- Do this: Echo each of the following items word for word, omitting the pictures.

- Data in this exercise:
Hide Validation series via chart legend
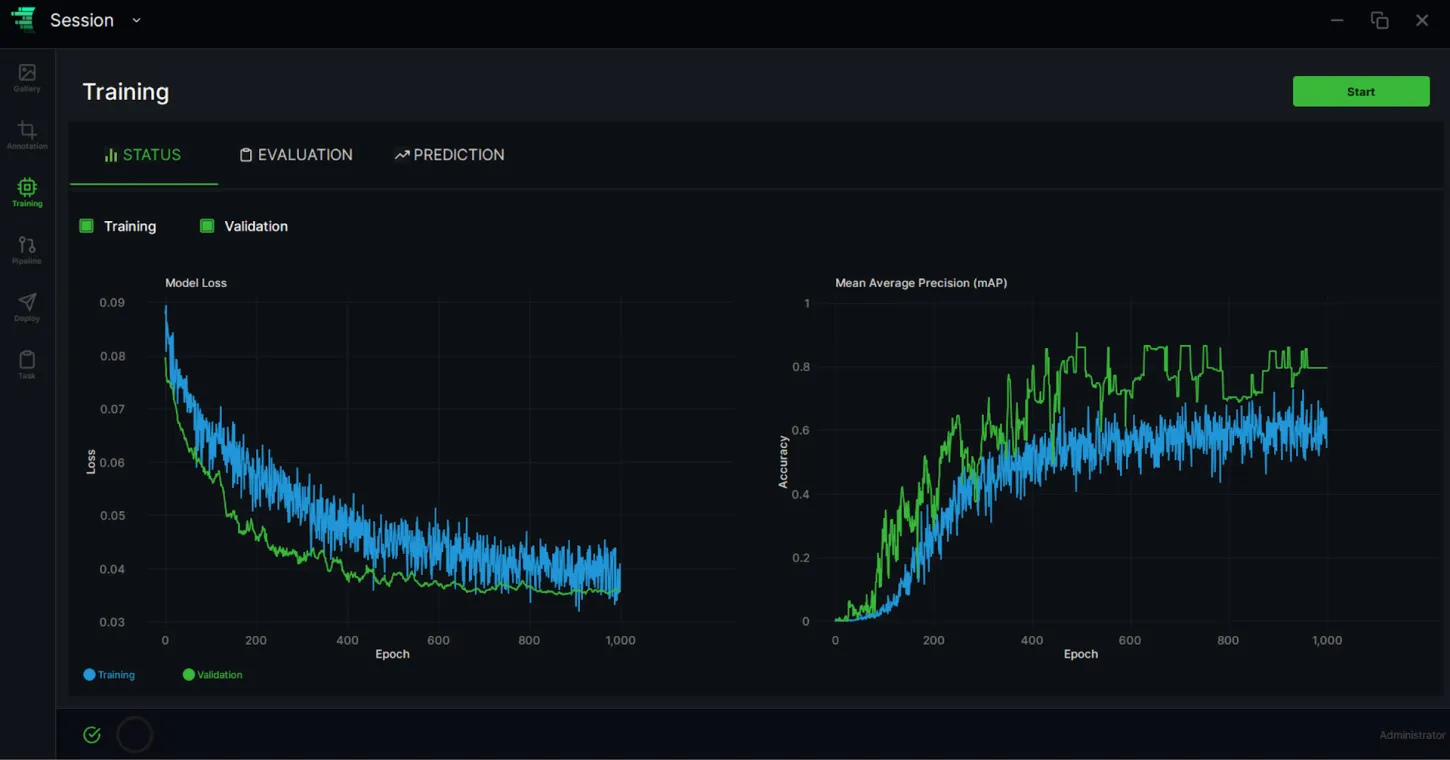The height and width of the screenshot is (760, 1450). coord(212,675)
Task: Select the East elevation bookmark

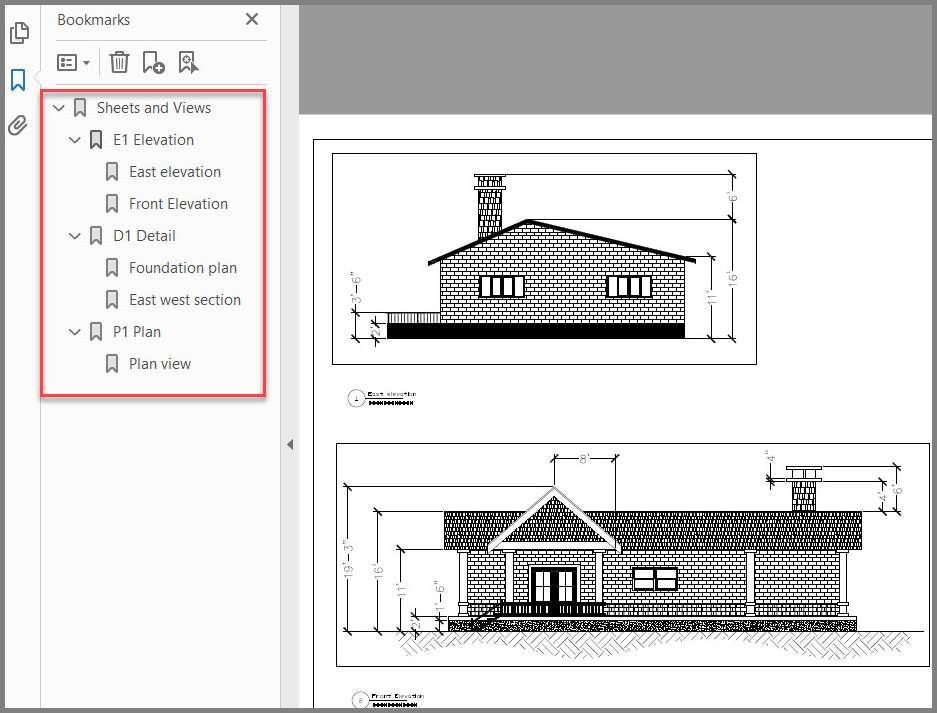Action: click(x=174, y=172)
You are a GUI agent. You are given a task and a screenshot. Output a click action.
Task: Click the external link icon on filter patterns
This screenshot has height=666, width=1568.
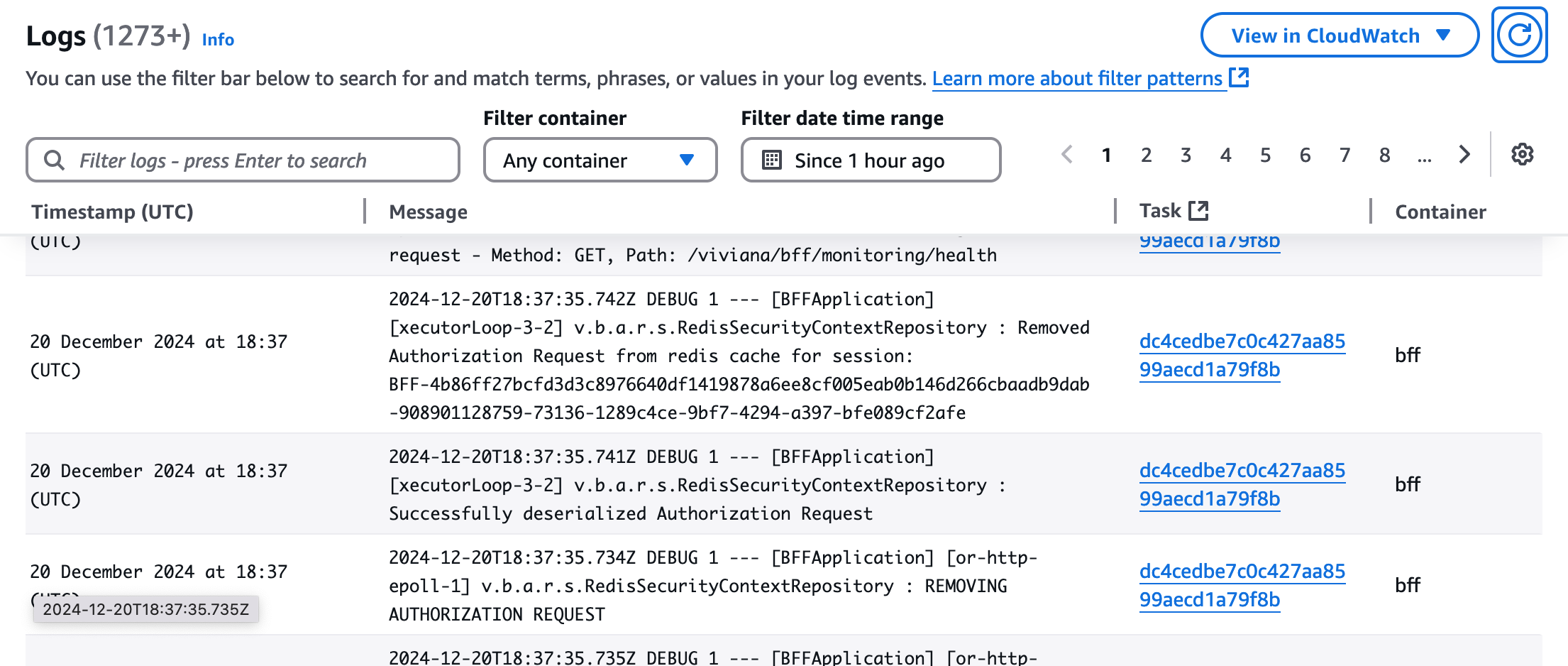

- Full solution:
Hide Validation series via chart legend
The height and width of the screenshot is (760, 1450). coord(212,675)
Task: Select the East elevation bookmark

Action: click(x=174, y=172)
You are a GUI agent. You are given a task and a screenshot. Output a click action.
Task: Click the external link icon on filter patterns
This screenshot has height=666, width=1568.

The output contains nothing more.